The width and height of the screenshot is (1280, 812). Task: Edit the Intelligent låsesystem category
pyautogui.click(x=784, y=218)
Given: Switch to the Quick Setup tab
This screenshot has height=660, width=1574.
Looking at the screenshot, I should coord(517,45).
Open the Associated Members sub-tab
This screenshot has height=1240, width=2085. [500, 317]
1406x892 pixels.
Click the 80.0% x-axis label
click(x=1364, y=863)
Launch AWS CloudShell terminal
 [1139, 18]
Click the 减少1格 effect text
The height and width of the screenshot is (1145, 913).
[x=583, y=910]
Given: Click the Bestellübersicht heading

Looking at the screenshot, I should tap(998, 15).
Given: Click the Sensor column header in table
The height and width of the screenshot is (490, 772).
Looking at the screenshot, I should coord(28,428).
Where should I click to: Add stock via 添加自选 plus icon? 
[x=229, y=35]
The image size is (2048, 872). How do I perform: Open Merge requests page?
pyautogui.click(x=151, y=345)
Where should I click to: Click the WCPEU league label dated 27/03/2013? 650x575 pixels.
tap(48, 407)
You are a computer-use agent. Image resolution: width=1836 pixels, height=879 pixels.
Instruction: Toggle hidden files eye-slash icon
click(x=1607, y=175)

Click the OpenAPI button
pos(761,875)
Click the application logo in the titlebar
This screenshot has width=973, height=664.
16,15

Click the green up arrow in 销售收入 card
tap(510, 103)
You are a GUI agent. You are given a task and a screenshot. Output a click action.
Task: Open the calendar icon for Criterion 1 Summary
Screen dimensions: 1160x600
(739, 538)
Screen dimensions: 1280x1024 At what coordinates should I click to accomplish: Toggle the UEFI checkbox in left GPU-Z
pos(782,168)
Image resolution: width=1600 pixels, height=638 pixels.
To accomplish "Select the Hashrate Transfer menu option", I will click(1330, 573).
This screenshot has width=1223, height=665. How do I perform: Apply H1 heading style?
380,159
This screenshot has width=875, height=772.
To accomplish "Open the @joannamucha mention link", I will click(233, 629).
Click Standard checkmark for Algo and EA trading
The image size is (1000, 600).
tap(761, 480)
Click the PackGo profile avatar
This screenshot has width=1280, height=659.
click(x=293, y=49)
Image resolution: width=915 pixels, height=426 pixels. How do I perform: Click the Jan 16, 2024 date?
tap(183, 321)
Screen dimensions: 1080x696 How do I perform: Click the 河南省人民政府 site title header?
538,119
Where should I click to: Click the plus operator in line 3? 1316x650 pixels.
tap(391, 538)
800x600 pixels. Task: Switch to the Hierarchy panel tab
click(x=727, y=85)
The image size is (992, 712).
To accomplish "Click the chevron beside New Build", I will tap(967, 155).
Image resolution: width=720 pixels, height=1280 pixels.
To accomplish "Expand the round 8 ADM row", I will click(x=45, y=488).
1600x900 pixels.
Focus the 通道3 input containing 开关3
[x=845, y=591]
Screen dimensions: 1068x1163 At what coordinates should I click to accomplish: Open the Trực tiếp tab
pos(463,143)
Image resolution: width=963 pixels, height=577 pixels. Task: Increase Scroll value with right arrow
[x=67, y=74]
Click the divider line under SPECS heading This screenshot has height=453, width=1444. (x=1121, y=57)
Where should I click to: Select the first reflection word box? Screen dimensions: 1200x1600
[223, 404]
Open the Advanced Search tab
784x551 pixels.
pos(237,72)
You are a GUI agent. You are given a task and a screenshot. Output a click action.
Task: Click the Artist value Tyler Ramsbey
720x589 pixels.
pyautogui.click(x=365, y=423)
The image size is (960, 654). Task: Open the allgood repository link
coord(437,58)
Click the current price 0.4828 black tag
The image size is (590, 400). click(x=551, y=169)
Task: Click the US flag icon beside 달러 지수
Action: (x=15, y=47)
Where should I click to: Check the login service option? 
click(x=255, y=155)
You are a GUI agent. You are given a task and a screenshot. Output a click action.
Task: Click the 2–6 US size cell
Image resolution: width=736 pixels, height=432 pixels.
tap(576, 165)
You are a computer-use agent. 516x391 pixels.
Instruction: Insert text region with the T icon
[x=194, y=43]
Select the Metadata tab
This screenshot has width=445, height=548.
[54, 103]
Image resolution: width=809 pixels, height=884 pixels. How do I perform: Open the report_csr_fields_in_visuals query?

◇ ◇ ◇ ◇

EXERCISE OBJECTIVE:
Reproduce word for word the material above, beginning with the line that contains "Launch AWS CloudShell terminal" and ending with the line that contains "You are a computer-use agent. Image".

TASK ANSWER:
Launch AWS CloudShell terminal
 [1139, 18]
Click the 减少1格 effect text
The height and width of the screenshot is (1145, 913).
[x=583, y=910]
Given: Click the Bestellübersicht heading

Looking at the screenshot, I should tap(998, 15).
Given: Click the Sensor column header in table
The height and width of the screenshot is (490, 772).
Looking at the screenshot, I should coord(28,428).
Where should I click to: Add stock via 添加自选 plus icon? 
[x=229, y=35]
The image size is (2048, 872). How do I perform: Open Merge requests page?
pyautogui.click(x=151, y=345)
Where should I click to: Click the WCPEU league label dated 27/03/2013? 650x575 pixels.
tap(48, 407)
You are a computer-use agent. Image resolution: width=1836 pixels, height=879 pixels.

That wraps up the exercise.